Records for this exercise:
:::
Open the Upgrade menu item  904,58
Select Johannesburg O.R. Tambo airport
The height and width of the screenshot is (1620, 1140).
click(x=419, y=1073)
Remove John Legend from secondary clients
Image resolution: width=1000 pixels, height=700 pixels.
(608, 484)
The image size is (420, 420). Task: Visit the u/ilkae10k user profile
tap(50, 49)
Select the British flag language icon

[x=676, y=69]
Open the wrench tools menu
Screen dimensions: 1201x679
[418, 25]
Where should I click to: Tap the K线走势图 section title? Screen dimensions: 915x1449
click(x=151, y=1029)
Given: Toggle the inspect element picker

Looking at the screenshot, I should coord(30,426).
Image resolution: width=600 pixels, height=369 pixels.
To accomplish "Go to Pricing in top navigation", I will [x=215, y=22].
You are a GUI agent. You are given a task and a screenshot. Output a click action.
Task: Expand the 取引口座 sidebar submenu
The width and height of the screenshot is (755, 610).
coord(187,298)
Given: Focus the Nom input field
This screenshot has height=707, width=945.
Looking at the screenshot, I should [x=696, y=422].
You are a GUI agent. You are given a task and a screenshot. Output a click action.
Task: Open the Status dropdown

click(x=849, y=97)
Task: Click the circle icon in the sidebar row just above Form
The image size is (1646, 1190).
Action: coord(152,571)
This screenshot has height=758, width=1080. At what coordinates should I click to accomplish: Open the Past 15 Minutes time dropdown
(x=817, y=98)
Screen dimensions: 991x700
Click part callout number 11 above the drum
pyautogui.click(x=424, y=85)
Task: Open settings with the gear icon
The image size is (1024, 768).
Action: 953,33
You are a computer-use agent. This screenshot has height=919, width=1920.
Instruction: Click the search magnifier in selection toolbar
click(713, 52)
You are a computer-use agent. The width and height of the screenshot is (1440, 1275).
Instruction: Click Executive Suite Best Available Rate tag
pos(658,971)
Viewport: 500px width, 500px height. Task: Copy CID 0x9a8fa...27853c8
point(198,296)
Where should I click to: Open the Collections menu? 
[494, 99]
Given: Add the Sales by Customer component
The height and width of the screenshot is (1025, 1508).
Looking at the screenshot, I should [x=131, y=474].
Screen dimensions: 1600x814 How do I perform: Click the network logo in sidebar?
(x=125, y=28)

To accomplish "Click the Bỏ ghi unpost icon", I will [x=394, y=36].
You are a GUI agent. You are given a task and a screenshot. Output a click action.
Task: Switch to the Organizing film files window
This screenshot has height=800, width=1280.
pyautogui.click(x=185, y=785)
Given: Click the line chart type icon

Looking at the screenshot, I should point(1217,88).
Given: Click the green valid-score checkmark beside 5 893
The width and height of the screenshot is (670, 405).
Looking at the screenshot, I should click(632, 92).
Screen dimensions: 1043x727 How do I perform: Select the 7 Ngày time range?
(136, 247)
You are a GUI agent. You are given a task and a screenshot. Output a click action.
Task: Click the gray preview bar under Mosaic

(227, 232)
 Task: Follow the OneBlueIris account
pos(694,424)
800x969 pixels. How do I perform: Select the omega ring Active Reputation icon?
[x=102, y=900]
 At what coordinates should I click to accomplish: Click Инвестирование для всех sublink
:::
Your objective: In the data above, start at the line that has "The image size is (1646, 1190).", stop after the line that has "Given: Add the Sales by Customer component", and print every line in between exactly as it stands.

Answer:
The image size is (1646, 1190).
Action: coord(152,571)
This screenshot has height=758, width=1080. At what coordinates should I click to accomplish: Open the Past 15 Minutes time dropdown
(x=817, y=98)
Screen dimensions: 991x700
Click part callout number 11 above the drum
pyautogui.click(x=424, y=85)
Task: Open settings with the gear icon
The image size is (1024, 768).
Action: 953,33
You are a computer-use agent. This screenshot has height=919, width=1920.
Instruction: Click the search magnifier in selection toolbar
click(713, 52)
You are a computer-use agent. The width and height of the screenshot is (1440, 1275).
Instruction: Click Executive Suite Best Available Rate tag
pos(658,971)
Viewport: 500px width, 500px height. Task: Copy CID 0x9a8fa...27853c8
point(198,296)
Where should I click to: Open the Collections menu? 
[494, 99]
Given: Add the Sales by Customer component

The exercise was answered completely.